Martes, 20 de diciembre de 2011

¿Se puede dar la comunión a enfermos que no pueden reconocer la
Eucaristía?



  La ley universal de la Iglesia no tiene directrices explícitas que
respondan esta pregunta, pero si presenta criterios aplicables. Cada
diócesis puede tener instrucciones adicionales al respecto.

  La ley canónica sobre la recepción de la Eucaristía:

C843: P1 Los ministros sagrados no pueden negar los
sacramentos a quienes los pidan de modo oportuno, estén bien
dispuestos y no les sea prohibido por el derecho recibirlos.

P2 Los pastores de almas y los demás fieles, cada uno según su
función eclesiástica, tienen obligación de procurar que quienes piden
los sacramentos se preparen para recibirlos con la debida
evangelización y formación catequética, atendiendo a las normas dadas
por la autoridad eclesiástica competente.

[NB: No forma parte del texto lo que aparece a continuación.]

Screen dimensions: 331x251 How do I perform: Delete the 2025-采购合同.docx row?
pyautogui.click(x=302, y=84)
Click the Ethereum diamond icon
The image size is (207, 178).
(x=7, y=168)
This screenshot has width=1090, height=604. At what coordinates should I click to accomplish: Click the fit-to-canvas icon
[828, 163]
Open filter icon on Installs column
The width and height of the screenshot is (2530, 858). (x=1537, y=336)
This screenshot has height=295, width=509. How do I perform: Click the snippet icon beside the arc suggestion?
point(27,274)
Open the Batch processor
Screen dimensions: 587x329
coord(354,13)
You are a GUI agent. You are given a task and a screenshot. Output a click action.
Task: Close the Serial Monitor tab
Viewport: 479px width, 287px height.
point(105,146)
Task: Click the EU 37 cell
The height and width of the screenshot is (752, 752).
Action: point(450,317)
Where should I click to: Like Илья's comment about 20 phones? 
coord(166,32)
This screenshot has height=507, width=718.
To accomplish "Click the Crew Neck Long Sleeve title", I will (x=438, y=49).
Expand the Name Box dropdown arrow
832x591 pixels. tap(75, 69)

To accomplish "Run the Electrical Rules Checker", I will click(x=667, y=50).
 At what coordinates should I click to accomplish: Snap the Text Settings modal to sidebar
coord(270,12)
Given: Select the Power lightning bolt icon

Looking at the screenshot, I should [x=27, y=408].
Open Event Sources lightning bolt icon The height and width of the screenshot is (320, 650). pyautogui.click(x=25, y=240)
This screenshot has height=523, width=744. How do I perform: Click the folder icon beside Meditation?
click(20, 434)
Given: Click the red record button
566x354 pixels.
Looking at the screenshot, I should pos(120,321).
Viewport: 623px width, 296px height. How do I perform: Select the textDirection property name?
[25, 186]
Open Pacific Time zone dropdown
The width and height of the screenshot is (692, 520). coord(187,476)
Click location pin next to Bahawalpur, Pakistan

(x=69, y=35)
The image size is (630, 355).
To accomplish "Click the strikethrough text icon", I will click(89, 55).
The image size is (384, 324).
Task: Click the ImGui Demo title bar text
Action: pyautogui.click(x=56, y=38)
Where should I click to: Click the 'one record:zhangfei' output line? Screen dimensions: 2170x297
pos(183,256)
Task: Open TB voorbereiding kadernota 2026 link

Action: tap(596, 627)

C912 Todo bautizado a quien el derecho no se lo prohíba, puede
y debe ser admitido a la sagrada comunión.

C913 P1 Para que pueda administrarse la santísima Eucaristía a
los niños, se requiere que tengan suficiente conocimiento y hayan
recibido una preparación cuidadosa, de manera que entiendan el
misterio de Cristo en la medida de su capacidad, y puedan recibir el
Cuerpo del Señor con fe y devoción.
P2 Puede, sin embargo, administrarse la santísima Eucaristía a
los niños que se hallen en peligro de muerte, si son capaces de
distinguir el Cuerpo de Cristo del alimento común y de recibir la
comunión con reverencia.

C914 Los padres en primer lugar, y quienes hacen sus veces,
así como también el párroco, tienen obligación de procurar que los
niños que han llegado al uso de razón se preparen convenientemente y
se nutran cuanto antes, previa confesión sacramental, con este
alimento divino; corresponde también al párroco vigilar para que no
reciban la santísima Eucaristía los niños que aún no hayan llegado al
uso de razón, o a los que no juzgue suficientemente dispuestos.

  La Conferencia de Obispos de Estados Unidos (USCCB) aplica la ley
mencionada a los incapacitados en su "Guía para la Celebración de los
Sacramentos con Personas Incapacitadas" (1995)

"El criterio para la recepción de la Comunión es el mismo para
personas con incapacidades de desarrollo o mentales - que la persona
sea capaz de distinguir el Cuerpo de Cristo del alimento ordinario,
aunque este reconocimiento sea evidente por comportamiento, gesto o
silencio reverente en vez de verbal. A los párrocos se les anima a
consultar con los familiares, los que toman el lugar de familiares...
Si se determina que un feligrés incapacitado no está preparado
para recibir el Sacramento, se debe tener gran cuidado de explicar las
razones para esta decisión. Casos en que hay duda deben resolverse a
favor de el derecho del bautizado de recibir el Sacramento. La
existencia de una incapacidad no se considera en si misma razón para
descalificar a una persona de recibir la Eucaristía" (Esta es
traducción mía, no oficial, del inglés)

  He visto casos en que el feligrés no demostraba reconocer a nadie
ni a nada, pero cuando le traen la comunión, manifestaba una paz
extraordinaria y en algunos casos, para el total asombro de quienes lo
cuidaban, han demostrado por algún gesto o sílaba, que saben que es
Jesús a quien reciben.

  Si el feligrés pedía (recibía) fielmente la comunión mientras
podía hacerlo, es mi sentir pastoral resolver la duda sobre si
reconoce o no la Eucaristía a favor de su derecho de recibirla.